* Text for analysis:
▶

Not long ago a friend gifted me with tickets to Tom Jackson’s Huron Christmas Carol. We were supposed to go together but my friend had to opt out. So, she gave me the tickets so my husband and I could go together. As I sat in the theatre with my husband listening to the beautiful music and laughing at the anecdotes Tom was sharing, I could feel the tension ease off my neck and shoulders.
The entertainer was talking about joy; about gifts; about what we can do for one another – sometimes something as simple as a smile can be a much-needed gift for another. What ‘finest gift’ can we bring?
This was cause for a lot of reflection on my part. We don’t have much money. My husband has been on a disability pension for many years and my job is only part-time,leaving little cash to spare. Giving gifts is a great pleasure for me and for along time I found it quite depressing that I could not give the things I would have liked to give. I do what I can.
And then I met people who are homeless. One man gifted me with his sense of humour that made me laugh so hard that tears started to roll down my cheeks. Another humbled me with a gift of candy – a quiet, gentle person – he reminded me of the innate goodness of humanity and the dignity inherent within all of us that should be respected and celebrated. His gift was pure joy as it came from the heart. Another bakes banana bread and brings it to the library to give to the people who work there. His gift was recognition of the people who go over and beyond what it required of them in their paid positions. His gift was gratitude. A so-called ‘mentally disabled’ woman helped me remember the joy of presence as she regaled me with stories of her life and doings. So, in the end it isn’t the physical gift that matters is it? It is the gifts of compassion, empathy, and connection that are the true gifts.
We all have joy to give, if we choose to do so. We are all gifted in some way –talented in some way. We are all blessed with something special and unique to ourselves. May this Christmas help us identify and share our blessings with others.

◀

* Data:
▶

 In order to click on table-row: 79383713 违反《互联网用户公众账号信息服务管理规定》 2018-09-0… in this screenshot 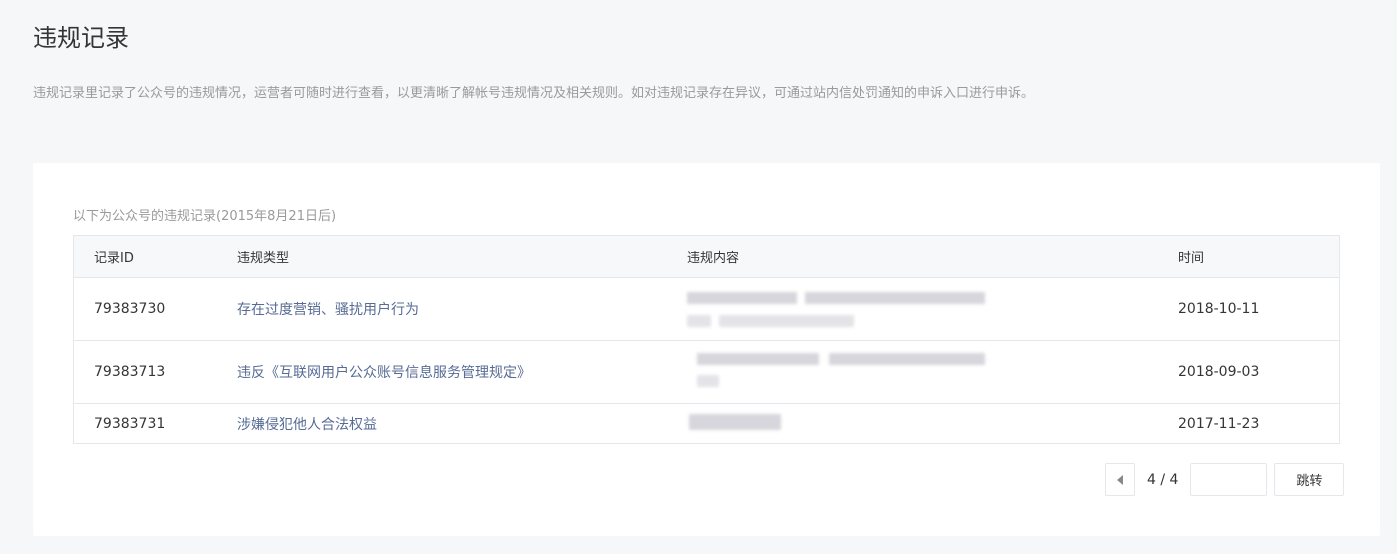, I will do `click(706, 372)`.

◀

* Exercise goal:
Print the passage from the essay on the gifts we can give one another exactly, starting with "The entertainer was" and going on through "can we bring?".

* Problem solution:
The entertainer was talking about joy; about gifts; about what we can do for one another – sometimes something as simple as a smile can be a much-needed gift for another. What ‘finest gift’ can we bring?